Your objective: Please edit the lines that begin at the one containing "991x671 pixels." and stop after the one containing "will click(x=245, y=33).". Replace "row label" with "row heading", leave everything else unchanged, and return only those lines.

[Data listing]
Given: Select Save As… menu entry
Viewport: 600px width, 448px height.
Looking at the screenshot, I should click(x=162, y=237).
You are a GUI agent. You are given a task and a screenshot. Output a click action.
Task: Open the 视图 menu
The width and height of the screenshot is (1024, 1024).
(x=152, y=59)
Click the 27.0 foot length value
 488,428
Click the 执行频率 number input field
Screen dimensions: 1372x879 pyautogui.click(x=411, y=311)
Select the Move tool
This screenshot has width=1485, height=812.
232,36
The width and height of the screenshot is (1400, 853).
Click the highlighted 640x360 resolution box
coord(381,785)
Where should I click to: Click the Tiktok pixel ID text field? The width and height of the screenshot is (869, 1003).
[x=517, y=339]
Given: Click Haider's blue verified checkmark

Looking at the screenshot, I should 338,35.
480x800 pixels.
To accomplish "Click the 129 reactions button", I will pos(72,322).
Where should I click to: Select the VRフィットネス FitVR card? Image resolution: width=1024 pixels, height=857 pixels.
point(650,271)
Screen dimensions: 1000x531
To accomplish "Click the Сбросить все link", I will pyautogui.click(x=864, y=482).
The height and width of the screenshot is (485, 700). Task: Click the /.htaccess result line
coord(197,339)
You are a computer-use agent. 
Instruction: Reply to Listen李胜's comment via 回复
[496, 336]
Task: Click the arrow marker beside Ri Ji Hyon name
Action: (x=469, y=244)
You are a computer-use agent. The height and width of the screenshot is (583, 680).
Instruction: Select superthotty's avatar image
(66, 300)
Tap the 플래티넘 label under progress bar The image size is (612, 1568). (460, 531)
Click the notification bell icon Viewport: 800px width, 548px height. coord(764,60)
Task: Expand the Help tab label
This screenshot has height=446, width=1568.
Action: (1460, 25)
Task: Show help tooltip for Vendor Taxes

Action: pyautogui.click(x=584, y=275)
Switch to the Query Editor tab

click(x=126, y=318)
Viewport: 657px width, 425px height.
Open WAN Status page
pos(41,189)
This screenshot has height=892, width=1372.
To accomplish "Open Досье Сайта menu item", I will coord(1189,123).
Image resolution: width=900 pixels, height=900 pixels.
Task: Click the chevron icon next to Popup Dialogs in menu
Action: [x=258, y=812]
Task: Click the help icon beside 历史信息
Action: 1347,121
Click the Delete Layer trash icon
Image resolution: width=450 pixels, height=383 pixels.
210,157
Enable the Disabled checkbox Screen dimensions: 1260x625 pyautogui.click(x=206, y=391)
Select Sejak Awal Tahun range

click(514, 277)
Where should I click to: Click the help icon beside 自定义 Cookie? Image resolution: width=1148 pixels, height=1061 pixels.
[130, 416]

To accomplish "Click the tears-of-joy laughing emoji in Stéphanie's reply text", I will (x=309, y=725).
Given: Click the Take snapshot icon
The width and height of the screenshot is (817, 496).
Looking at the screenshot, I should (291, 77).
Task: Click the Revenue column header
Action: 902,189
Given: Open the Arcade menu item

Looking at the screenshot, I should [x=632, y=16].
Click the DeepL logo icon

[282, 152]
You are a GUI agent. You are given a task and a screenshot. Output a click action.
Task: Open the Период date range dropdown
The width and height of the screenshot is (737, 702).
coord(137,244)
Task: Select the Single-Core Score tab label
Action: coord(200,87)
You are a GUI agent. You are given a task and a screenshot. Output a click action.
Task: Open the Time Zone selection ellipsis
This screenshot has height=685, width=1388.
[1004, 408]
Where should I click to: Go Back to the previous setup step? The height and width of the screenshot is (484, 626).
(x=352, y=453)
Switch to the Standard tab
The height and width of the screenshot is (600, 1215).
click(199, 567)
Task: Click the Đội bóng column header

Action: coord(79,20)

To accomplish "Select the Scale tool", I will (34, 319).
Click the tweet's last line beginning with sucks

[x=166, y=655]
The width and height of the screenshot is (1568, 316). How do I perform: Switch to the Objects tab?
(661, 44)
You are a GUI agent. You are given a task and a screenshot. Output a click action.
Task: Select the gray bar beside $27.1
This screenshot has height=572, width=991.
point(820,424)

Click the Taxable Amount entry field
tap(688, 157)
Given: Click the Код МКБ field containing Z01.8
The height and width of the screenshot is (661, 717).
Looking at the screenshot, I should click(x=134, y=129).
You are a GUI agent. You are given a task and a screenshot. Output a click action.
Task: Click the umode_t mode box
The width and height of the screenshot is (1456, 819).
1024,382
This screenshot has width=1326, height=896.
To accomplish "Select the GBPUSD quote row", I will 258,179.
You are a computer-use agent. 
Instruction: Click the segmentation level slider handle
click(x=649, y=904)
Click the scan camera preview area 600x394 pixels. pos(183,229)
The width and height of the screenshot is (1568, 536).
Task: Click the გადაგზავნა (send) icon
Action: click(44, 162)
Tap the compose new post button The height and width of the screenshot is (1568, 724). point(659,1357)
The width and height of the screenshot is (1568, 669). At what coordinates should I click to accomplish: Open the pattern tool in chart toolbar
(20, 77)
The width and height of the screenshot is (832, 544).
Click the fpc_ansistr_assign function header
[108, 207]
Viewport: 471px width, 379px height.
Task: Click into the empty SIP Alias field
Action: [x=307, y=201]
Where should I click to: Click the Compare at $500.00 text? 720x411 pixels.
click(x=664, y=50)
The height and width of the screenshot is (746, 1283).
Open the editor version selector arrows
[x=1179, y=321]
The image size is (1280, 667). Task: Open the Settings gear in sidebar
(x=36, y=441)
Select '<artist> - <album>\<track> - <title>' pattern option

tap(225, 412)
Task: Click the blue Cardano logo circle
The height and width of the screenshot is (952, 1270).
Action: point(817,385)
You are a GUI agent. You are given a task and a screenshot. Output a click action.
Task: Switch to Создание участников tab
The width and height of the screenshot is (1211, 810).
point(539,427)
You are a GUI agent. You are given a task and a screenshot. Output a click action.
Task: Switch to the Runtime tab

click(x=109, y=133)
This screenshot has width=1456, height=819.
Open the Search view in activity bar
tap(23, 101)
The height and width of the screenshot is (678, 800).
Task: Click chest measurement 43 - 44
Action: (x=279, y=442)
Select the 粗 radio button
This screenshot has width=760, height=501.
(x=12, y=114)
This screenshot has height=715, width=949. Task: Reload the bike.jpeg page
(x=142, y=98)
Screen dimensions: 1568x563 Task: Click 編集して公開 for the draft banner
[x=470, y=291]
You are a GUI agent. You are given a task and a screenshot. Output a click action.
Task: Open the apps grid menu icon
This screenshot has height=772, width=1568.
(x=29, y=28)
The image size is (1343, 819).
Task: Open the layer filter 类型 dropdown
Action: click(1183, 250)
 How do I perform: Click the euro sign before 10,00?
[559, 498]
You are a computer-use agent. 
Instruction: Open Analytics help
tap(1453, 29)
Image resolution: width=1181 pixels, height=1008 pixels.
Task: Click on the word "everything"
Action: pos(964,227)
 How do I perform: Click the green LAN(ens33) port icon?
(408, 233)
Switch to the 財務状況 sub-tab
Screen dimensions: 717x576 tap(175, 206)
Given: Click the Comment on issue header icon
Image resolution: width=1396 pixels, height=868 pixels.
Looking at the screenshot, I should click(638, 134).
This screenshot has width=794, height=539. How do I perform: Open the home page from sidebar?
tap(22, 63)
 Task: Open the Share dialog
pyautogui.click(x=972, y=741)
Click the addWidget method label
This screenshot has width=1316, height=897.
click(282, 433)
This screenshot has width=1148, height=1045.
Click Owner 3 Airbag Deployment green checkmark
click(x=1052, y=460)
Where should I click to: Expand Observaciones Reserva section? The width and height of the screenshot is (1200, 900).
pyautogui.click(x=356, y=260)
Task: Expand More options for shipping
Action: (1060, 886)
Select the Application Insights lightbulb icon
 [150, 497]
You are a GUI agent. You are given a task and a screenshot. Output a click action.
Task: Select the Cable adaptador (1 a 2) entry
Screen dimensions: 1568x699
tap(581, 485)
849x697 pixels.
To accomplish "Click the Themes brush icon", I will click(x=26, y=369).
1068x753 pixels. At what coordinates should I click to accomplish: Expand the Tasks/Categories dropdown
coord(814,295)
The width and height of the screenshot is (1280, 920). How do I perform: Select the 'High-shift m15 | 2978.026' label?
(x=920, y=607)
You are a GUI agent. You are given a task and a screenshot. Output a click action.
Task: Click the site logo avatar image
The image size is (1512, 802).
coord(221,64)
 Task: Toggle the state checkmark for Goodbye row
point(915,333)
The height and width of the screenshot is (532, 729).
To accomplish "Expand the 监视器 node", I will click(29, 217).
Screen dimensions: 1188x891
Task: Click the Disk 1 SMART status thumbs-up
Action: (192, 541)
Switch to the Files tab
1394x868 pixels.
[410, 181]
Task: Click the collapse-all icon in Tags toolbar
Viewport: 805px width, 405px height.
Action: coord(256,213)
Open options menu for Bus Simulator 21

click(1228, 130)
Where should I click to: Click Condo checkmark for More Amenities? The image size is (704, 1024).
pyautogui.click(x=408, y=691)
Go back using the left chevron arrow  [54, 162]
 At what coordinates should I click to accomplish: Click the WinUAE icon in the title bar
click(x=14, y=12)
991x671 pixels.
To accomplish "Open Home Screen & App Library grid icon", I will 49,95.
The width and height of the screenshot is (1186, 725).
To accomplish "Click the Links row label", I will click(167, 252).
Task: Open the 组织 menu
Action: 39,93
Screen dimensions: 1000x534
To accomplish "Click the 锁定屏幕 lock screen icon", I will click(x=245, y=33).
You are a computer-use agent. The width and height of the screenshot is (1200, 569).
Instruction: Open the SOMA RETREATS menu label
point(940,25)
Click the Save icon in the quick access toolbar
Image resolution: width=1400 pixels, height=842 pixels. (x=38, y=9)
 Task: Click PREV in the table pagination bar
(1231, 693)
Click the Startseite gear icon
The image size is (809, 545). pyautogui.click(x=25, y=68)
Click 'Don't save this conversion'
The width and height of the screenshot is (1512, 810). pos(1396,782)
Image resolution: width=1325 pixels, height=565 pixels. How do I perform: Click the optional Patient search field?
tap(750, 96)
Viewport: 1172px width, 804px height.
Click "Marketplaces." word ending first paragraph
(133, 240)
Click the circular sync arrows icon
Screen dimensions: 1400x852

Solution to this exercise:
991x671 pixels.
To accomplish "Open Home Screen & App Library grid icon", I will 49,95.
The width and height of the screenshot is (1186, 725).
To accomplish "Click the Links row heading", I will click(167, 252).
Task: Open the 组织 menu
Action: 39,93
Screen dimensions: 1000x534
To accomplish "Click the 锁定屏幕 lock screen icon", I will click(x=245, y=33).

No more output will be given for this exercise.